First, the students believe the ancients saw and knew something that modern medicine had not yet uncovered. Therefore, without truly understanding why, they memorize and utilize the knowledge. The second tactic is to understand the ancients’ shallow understanding of the human body at the time when science had not yet developed much. Students think, ‘Let’s move on to the extent that the ancients understood.’

 

Everyone perceives and understands the discrepancy in his or her own way, memorizes and moves on, because there is still so much more to learn. The fundamental reason for this extreme misunderstanding originates from the difference between Eastern medicine and Western medicine’s approach to treatment itself. Of course, in ancient times, the accumulation of human body knowledge was shallow, so there was no knowing how or why a disease was created. They could only observe the symptoms of diseases. Treatment began with detailed documentation and observation of the patient’s symptoms.

 

A series of symptoms such as anger, chest frustration, frequent sighs, sore shoulder muscles, being surprised easily, indigestion, stomachache, and so on have been documented, and acupuncture points and herbal medicine were discovered to treat these symptoms. Then, there was contemplation on how to explain these series of symptoms – the syndrome, and what physiologic terminology to name it. To summarize, the ancients assigned these symptoms as ‘abnormalities of liver function’ and named the syndrome ‘Liver Qi stagnation’.

 

The greatest advantage of this approach is that regardless of the name of the disease, it can be treated even without fully understanding the cause. If you continue to test, verify and record the syndrome and its treatment methods, then medical practitioners in later decades will continue to develop them in clinical practices.
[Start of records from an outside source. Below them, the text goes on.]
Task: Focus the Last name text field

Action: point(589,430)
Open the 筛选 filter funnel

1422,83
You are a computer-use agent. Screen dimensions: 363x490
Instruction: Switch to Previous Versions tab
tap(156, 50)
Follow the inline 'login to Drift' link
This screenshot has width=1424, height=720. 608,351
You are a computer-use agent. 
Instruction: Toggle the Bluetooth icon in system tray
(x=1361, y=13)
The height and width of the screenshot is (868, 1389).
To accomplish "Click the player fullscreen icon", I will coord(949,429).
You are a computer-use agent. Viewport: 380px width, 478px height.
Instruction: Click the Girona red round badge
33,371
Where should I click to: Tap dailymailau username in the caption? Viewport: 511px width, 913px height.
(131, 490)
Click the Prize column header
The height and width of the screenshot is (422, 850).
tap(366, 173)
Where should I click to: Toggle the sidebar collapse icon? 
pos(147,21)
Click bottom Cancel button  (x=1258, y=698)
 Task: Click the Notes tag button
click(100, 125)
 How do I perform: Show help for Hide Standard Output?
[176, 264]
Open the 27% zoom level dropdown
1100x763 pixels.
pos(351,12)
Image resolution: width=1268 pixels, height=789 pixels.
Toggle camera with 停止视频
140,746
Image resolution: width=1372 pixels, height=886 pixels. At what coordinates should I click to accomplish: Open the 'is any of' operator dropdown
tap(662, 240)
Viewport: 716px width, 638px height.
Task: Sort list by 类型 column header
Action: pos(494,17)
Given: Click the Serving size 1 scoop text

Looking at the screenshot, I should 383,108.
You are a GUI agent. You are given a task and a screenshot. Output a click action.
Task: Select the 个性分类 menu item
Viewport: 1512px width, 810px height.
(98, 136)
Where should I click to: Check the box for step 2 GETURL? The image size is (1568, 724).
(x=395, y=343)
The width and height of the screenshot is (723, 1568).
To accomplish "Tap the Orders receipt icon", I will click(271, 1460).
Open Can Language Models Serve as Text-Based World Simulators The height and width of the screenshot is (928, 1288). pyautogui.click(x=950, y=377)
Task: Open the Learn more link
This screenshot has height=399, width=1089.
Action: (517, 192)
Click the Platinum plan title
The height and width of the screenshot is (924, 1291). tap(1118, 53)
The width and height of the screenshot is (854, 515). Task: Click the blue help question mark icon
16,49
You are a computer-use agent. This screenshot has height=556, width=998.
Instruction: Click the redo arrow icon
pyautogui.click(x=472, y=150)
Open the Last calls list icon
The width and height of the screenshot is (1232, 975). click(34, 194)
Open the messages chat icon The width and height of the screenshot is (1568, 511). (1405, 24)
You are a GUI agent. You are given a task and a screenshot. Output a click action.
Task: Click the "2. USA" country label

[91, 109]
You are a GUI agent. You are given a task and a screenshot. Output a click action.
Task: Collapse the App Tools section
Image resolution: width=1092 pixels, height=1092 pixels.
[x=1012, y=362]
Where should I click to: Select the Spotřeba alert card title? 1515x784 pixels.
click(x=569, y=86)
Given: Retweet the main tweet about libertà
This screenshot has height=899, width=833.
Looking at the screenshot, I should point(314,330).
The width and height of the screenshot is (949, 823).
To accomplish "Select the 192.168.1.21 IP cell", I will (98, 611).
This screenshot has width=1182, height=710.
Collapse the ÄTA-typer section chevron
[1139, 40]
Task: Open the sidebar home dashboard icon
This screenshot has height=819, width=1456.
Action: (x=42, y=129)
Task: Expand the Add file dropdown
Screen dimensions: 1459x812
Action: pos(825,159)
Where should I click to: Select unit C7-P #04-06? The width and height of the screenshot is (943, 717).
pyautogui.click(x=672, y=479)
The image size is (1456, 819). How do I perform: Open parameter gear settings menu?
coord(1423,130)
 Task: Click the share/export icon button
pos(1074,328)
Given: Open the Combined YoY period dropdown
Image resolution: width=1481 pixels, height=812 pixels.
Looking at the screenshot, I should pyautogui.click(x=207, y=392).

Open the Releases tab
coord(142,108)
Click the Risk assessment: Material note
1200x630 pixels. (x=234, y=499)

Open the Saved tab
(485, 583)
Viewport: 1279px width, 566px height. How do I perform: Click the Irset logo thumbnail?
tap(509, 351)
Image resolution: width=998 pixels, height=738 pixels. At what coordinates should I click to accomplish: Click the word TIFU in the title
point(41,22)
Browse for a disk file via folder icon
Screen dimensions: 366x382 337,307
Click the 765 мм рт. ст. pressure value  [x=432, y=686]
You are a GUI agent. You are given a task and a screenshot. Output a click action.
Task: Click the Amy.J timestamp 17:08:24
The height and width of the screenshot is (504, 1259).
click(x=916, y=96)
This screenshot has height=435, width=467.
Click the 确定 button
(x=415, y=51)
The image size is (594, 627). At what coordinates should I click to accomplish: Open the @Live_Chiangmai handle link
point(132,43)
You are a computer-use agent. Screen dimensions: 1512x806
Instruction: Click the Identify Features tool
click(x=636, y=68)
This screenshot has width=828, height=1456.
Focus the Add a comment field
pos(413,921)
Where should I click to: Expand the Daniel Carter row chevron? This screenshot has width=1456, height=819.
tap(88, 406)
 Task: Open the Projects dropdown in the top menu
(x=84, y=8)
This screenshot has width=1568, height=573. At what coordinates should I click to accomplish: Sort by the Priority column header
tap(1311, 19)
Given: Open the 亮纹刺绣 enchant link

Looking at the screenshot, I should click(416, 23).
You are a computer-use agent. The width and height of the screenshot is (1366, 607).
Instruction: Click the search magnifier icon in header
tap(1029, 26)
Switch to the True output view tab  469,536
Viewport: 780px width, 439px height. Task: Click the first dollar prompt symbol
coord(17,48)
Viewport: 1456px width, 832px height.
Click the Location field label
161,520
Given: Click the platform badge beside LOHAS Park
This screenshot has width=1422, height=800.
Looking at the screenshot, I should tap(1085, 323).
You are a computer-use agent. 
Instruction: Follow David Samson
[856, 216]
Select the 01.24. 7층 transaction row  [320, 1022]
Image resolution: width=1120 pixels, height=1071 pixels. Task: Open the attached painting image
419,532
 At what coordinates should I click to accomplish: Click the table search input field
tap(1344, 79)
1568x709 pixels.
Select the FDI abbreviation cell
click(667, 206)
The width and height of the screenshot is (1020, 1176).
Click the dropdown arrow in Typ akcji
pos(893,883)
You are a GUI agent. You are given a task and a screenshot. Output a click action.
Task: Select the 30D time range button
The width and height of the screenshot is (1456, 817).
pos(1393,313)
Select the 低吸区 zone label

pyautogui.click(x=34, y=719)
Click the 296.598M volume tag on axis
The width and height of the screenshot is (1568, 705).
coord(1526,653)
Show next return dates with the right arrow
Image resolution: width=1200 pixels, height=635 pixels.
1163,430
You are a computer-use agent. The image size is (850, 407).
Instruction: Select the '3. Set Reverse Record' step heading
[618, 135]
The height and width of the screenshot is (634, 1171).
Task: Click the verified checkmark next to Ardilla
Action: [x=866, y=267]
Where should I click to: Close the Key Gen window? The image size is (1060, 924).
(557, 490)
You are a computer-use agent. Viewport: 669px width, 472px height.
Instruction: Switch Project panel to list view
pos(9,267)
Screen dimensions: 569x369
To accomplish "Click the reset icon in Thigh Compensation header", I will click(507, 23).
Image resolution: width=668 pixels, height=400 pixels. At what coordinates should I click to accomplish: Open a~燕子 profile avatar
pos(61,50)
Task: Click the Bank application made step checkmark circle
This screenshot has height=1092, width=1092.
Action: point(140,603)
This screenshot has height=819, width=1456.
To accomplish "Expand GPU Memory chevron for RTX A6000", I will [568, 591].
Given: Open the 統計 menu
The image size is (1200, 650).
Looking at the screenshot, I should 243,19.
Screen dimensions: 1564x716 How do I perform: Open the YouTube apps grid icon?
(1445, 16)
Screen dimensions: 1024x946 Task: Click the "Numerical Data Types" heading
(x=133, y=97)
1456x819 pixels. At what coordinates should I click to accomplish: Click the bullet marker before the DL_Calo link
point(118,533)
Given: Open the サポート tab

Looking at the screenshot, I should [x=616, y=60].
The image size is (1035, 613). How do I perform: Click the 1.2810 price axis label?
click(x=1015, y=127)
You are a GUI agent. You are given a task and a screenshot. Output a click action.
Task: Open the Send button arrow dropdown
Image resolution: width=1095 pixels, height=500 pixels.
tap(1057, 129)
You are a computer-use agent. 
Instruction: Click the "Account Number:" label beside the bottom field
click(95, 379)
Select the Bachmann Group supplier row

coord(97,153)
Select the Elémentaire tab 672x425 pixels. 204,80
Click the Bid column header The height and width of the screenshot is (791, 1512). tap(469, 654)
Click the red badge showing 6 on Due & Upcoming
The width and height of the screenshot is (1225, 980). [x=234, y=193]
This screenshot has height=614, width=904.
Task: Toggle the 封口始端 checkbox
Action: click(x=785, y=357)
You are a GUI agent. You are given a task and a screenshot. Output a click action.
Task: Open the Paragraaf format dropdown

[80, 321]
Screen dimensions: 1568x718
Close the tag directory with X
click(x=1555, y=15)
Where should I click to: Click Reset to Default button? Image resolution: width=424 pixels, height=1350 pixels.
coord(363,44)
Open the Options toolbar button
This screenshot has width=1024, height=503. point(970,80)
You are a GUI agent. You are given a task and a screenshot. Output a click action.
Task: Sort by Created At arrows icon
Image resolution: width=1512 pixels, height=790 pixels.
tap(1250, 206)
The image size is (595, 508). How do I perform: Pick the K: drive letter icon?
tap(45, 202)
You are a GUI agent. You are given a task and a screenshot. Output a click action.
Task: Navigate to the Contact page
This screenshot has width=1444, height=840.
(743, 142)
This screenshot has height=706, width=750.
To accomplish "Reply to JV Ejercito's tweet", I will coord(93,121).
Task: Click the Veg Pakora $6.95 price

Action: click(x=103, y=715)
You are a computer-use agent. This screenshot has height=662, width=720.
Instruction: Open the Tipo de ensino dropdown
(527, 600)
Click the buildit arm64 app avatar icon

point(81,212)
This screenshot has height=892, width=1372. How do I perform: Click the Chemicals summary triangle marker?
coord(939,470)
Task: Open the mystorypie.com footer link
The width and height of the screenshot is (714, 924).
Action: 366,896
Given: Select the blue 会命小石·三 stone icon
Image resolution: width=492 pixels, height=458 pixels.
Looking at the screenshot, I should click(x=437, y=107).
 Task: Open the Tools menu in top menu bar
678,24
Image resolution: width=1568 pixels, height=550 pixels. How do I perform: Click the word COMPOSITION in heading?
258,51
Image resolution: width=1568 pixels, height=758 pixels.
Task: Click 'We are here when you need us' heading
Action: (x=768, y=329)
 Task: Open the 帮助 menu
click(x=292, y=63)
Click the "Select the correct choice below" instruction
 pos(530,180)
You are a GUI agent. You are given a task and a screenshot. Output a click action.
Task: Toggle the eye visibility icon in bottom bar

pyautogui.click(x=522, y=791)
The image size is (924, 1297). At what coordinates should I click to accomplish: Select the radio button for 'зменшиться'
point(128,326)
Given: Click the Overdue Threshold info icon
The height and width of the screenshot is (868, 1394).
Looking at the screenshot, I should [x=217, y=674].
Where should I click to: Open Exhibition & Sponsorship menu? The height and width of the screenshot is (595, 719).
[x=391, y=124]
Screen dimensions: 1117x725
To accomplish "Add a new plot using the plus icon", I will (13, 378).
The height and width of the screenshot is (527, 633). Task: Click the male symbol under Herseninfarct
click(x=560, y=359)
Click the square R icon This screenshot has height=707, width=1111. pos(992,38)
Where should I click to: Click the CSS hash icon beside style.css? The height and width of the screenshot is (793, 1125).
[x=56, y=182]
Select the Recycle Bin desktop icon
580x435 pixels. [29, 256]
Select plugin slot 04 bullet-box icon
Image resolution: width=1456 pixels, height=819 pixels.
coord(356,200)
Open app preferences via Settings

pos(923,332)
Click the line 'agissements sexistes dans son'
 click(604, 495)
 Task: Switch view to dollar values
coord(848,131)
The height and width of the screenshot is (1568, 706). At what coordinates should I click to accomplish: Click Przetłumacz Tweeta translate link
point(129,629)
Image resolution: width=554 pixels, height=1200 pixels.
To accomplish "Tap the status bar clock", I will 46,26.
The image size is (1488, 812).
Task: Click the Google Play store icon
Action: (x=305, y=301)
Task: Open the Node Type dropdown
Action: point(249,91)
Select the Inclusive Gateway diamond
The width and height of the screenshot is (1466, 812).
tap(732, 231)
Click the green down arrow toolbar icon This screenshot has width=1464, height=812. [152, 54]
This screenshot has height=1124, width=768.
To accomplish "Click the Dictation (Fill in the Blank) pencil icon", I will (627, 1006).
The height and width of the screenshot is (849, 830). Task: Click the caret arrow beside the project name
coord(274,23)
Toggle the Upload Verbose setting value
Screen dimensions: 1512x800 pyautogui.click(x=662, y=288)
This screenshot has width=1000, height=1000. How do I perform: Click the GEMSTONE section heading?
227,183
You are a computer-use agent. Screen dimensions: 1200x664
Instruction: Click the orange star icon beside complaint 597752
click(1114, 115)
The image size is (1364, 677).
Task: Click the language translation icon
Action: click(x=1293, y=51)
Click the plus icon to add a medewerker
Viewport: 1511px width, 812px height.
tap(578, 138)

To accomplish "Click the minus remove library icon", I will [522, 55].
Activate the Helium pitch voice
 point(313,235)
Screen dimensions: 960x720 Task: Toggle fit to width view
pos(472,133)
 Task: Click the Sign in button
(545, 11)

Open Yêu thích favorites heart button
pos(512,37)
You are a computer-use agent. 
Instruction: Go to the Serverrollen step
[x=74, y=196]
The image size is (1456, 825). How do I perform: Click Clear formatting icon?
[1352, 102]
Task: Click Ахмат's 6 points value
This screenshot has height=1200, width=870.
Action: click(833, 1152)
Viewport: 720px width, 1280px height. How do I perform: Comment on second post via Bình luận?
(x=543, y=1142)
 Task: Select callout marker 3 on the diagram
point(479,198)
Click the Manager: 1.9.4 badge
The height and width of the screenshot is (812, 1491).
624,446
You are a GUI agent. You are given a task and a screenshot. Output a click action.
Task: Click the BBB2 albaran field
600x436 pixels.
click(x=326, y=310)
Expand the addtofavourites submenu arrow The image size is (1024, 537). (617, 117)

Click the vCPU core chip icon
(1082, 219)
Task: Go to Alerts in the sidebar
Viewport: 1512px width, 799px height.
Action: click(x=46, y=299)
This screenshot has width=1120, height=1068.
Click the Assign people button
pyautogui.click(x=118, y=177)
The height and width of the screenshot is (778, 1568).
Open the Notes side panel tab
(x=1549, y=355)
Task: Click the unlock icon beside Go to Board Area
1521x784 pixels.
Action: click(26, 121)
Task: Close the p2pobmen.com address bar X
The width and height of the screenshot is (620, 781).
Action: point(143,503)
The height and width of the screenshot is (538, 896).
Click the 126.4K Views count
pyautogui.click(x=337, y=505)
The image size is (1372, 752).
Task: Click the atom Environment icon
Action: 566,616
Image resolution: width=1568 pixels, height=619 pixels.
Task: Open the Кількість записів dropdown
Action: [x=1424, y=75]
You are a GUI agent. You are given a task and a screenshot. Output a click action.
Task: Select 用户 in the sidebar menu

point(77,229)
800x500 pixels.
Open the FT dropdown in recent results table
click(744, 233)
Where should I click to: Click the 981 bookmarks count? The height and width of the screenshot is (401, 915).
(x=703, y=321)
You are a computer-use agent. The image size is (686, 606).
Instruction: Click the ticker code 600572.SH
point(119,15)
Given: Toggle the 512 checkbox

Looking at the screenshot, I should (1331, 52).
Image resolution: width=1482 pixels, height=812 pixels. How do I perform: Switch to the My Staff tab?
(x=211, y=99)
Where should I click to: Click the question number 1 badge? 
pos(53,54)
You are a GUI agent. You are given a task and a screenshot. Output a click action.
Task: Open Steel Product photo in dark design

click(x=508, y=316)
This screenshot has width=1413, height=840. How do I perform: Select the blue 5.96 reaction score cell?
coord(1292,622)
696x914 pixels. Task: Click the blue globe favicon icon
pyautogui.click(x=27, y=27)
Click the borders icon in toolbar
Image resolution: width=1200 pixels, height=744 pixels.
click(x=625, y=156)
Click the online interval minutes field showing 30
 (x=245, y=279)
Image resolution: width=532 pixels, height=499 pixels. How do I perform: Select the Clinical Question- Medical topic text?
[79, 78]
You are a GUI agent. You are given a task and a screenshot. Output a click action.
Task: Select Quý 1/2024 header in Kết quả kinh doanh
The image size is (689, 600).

This is how clinical verification systems over 2,000 years are built.

 

The problem is that what ancients temporarily gave the term, ‘River Qi stagnation’ or ‘the abnormalities of physiological function of a liver’ do not match the modern human body knowledge. A series of anger, chest frustration and frequent sighs were abnormalities in the autonomic nervous system responding to stress, and in fact, they were not related to any functions of a liver. Since the term was temporary anyway, the discoveries can be easily transferred within the modern medical knowledge. Also, there is no change to the treatment method as it has already been validated, but it is constantly confusing Westerners and students who are unfamiliar with the terms of Eastern medicine.

 

On the contrary, Western medicine first learns the causes and mechanisms of the disease based on anatomy and physiology, and then learns the appropriate treatment accordingly. A treatment approach that is impossible without the knowledge of the cause and mechanism of the disease, which is the reason why there must be a lot of tests to be run before a treatment begins. The advantage to this approach is that it is easy to create a treatment protocol that everyone can easily understand and implement, but the disadvantage would be that a treatment cannot begin for diseases with an unknown cause. There are still many secrets behind the human body that modern medicine has not revealed.

 

The terms of Eastern medicine are often difficult to comprehend and understand. It is even more difficult as it is translated into another language, English. But the essence of Eastern medicine is not in its elusive concept, but in the combination and treatment of the symptoms that people of the past have carefully documented in clinical trials for over 2,000 years. This is why Eastern medicine is still in the spotlight today.